Fascisation, crise climatique… l’art serait-il un remède aux mélancolies contemporaines ? C’est peu ou prou l’hypothèse proposée par Claude Tchamitchian, directeur artistique du désormais incontournable festival marseillais de fin d’été Les Émouvantes. Sans pour autant nommer ces angoisses actuelles, laissant aux publics le soin de le faire, avec toute l’éthique libertaire dont on le sait capable.
Ce maître contrebassiste sera de la partie, dès l’ouverture le 19 septembre, à la tête d’un quartet comprenant, entre autres, la fantasque clarinettiste Catherine Delaunay, le saxophoniste « free » Christophe Monniot et l’émouvant pianiste aux engagements politiques et artistiques sans faille, Bruno Angelini. Avec sur scène, une lumière traitée comme la musique, aux échos circassiens.
Évacuons la question de savoir si les « musiques d’aujourd’hui », comme le revendique le festival, présentées au Palais Carli sont du jazz. Ou pas. Nombre de musicien·n·es à l’affiche sont des habitué·e·s des scènes de jazz.
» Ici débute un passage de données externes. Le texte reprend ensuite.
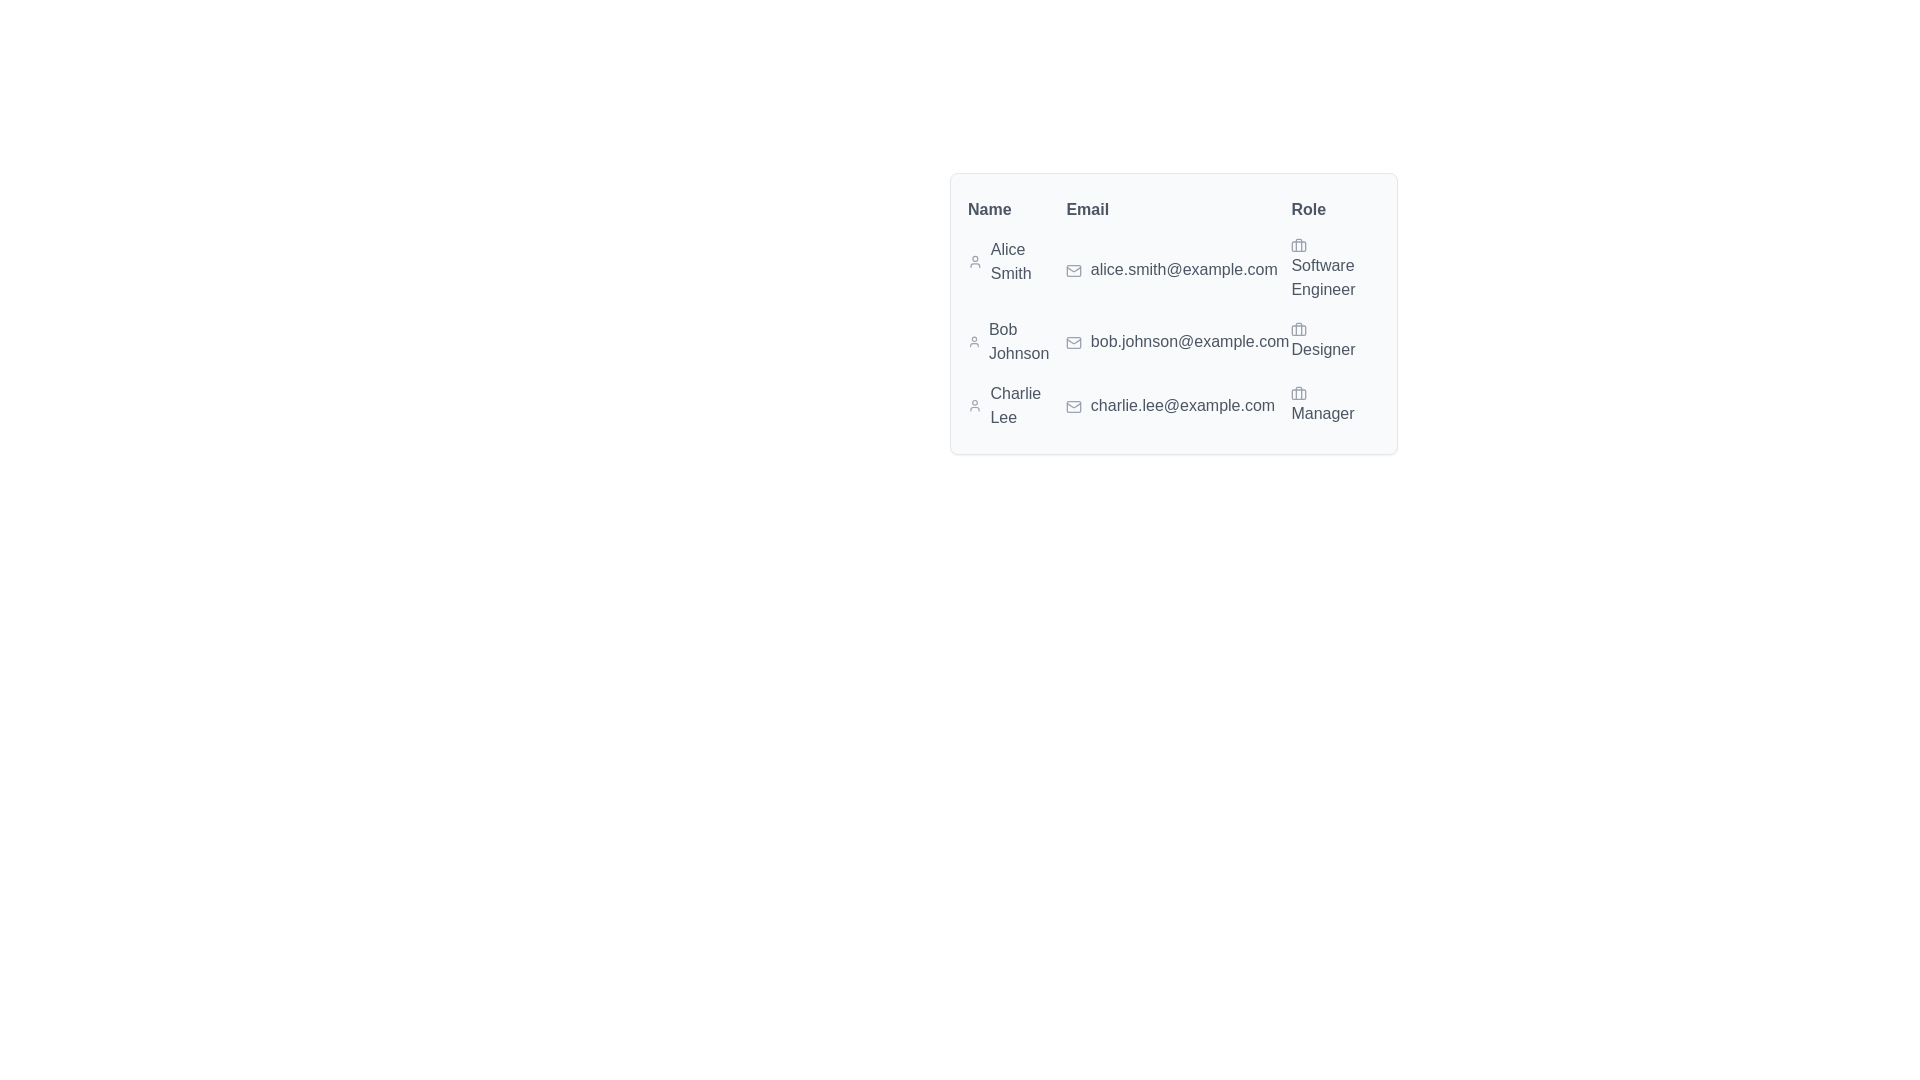 This screenshot has width=1920, height=1080. I want to click on the small user icon, represented as a circular head over a torso, located to the immediate left of the text 'Alice Smith', so click(975, 261).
Ainsi en va-t-il du contrebassiste Riccardo Del Fra à l’affiche le lendemain : celui qui fut parmi les derniers accompagnateurs de Chet Baker il y a une quarantaine d’années, ou encore responsable du département jazz au Conservatoire national supérieur de musique jusqu’à il y a peu, sera présent à la tête d’un tentet (dix musiciens) comprenant un pianiste (Carl-Henri Morisset, repéré notamment aux côtés d’Archie Shepp ou Pierrick Pédron, et auteur d’un magnifique album solo sur le label marseillais d’Hélène Dumez, Paradis Improvisé), sept cordes frottées et un saxophoniste, pour un répertoire inspiré de la littérature « fragmentaire » de Christian Bobin.
Fusion
Autre habitué des mondes du jazz, le batteur Simon Goubert, qui se produira le même soir en duo avec sa partenaire Sophia Domanchich (piano), pour un hommage intimiste au cinéma de David Lynch – le répertoire a été créé lors d’un ciné-concert. Depuis ses jeunes années avec Magma, c’est l’un des batteurs… de jazz (!) les plus populaires de l’Hexagone.
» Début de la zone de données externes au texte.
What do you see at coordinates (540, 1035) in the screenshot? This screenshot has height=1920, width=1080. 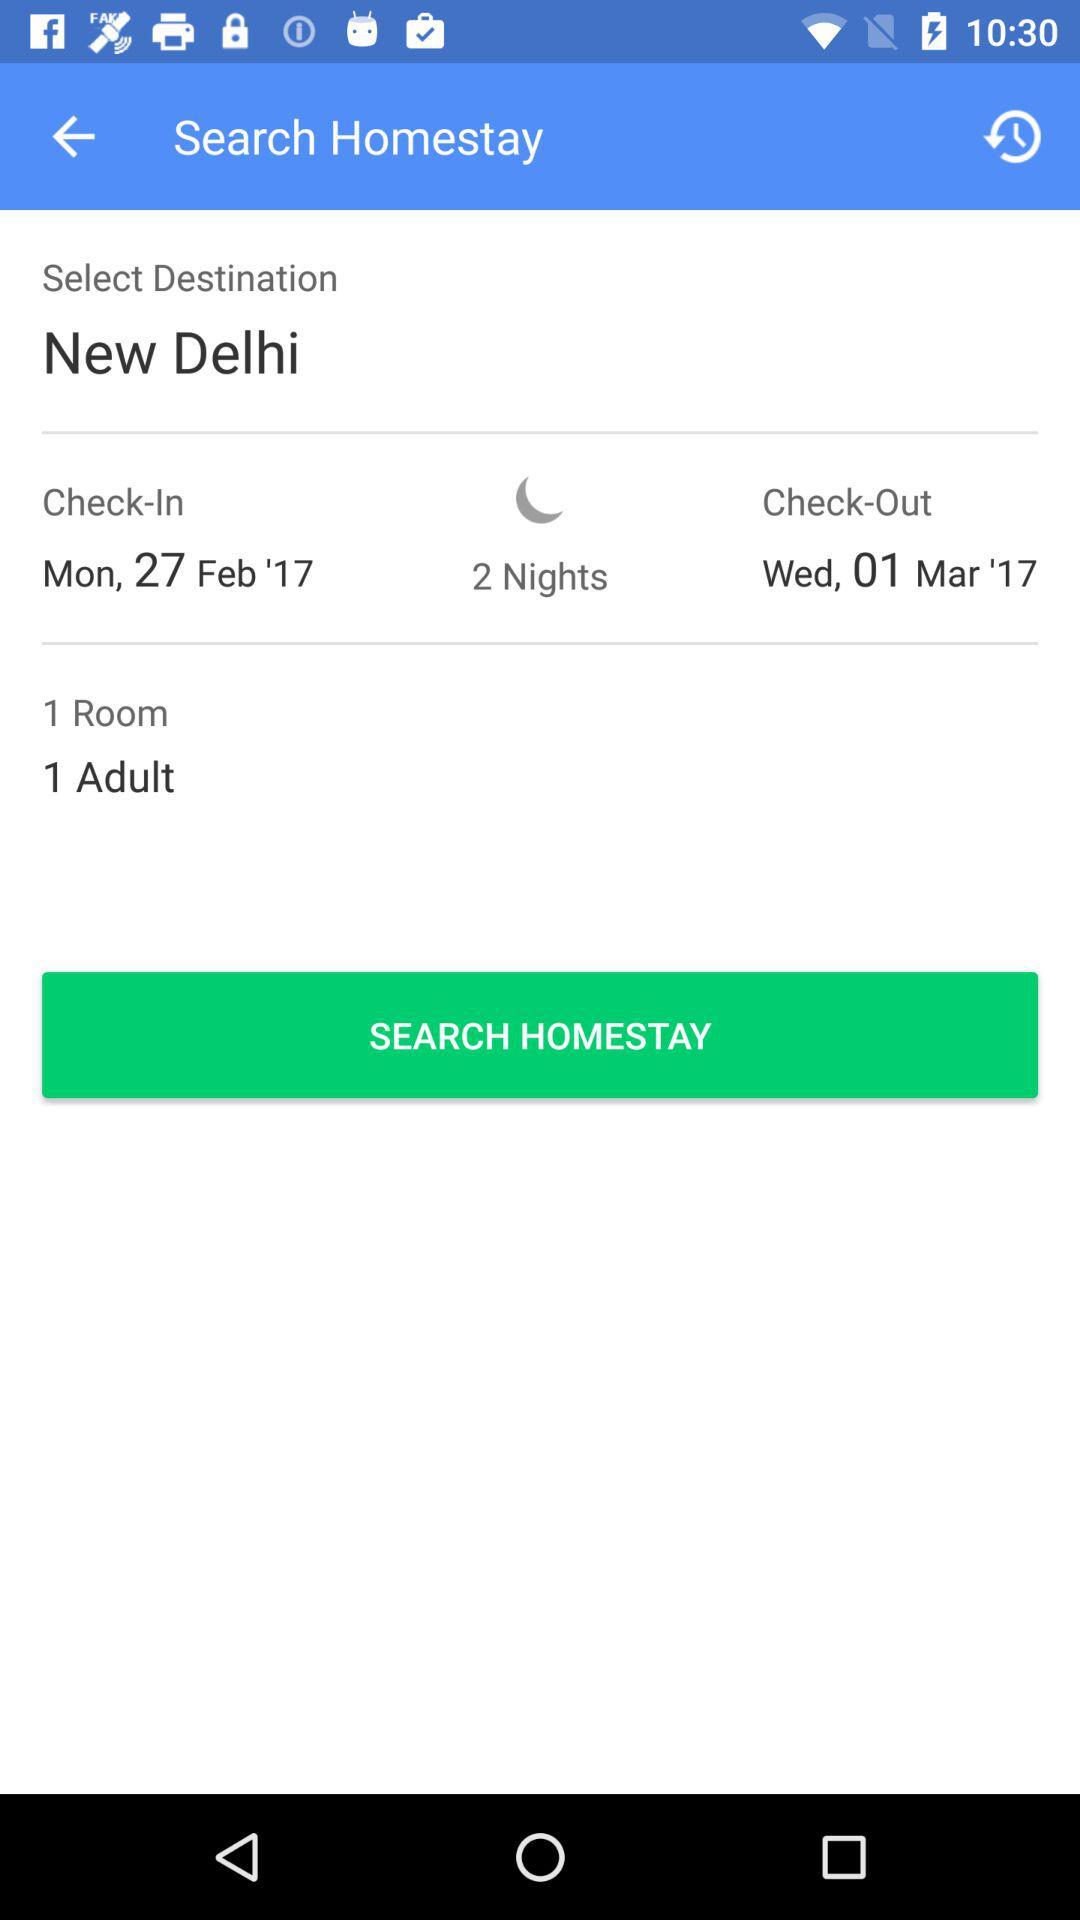 I see `the button  search home stay on the web page` at bounding box center [540, 1035].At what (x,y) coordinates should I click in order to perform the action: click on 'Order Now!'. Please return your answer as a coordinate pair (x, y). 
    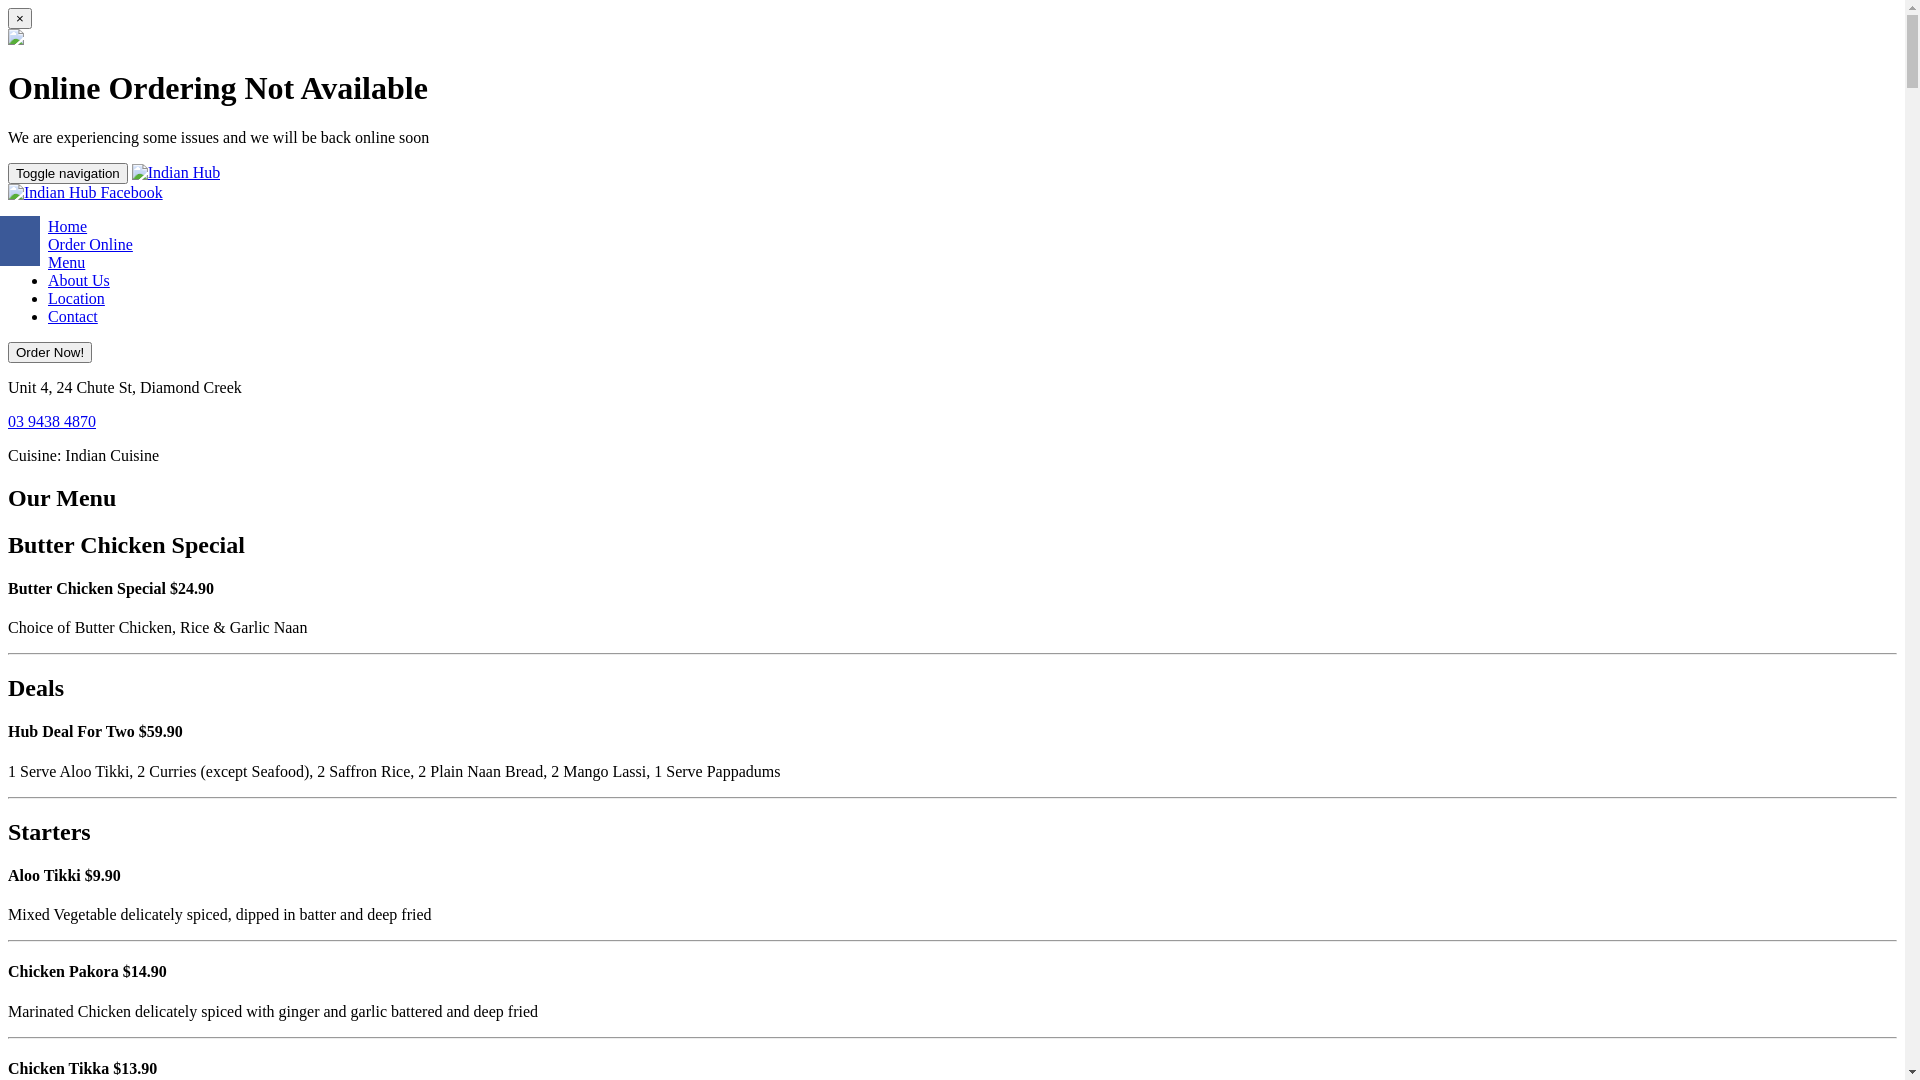
    Looking at the image, I should click on (49, 351).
Pour finir le samedi, deux projets sont donnés sur la scène du Conservatoire de Marseille. Print, du saxophoniste Sylvain Cathala, qui se réclame autant de Miles Davis et de Thelonious Monk que des expérimentateurs belges qui flirtent avec les musiques africaines. Et Stev’in my mind, porté par le trompettiste Fabrice Martinez, qui détricote malicieusement les standards soul de Stevie Wonder pour en restituer une sorte de substantifique moëlle, en forme d’hommage iconoclaste au génie de l’idole afro-américaine.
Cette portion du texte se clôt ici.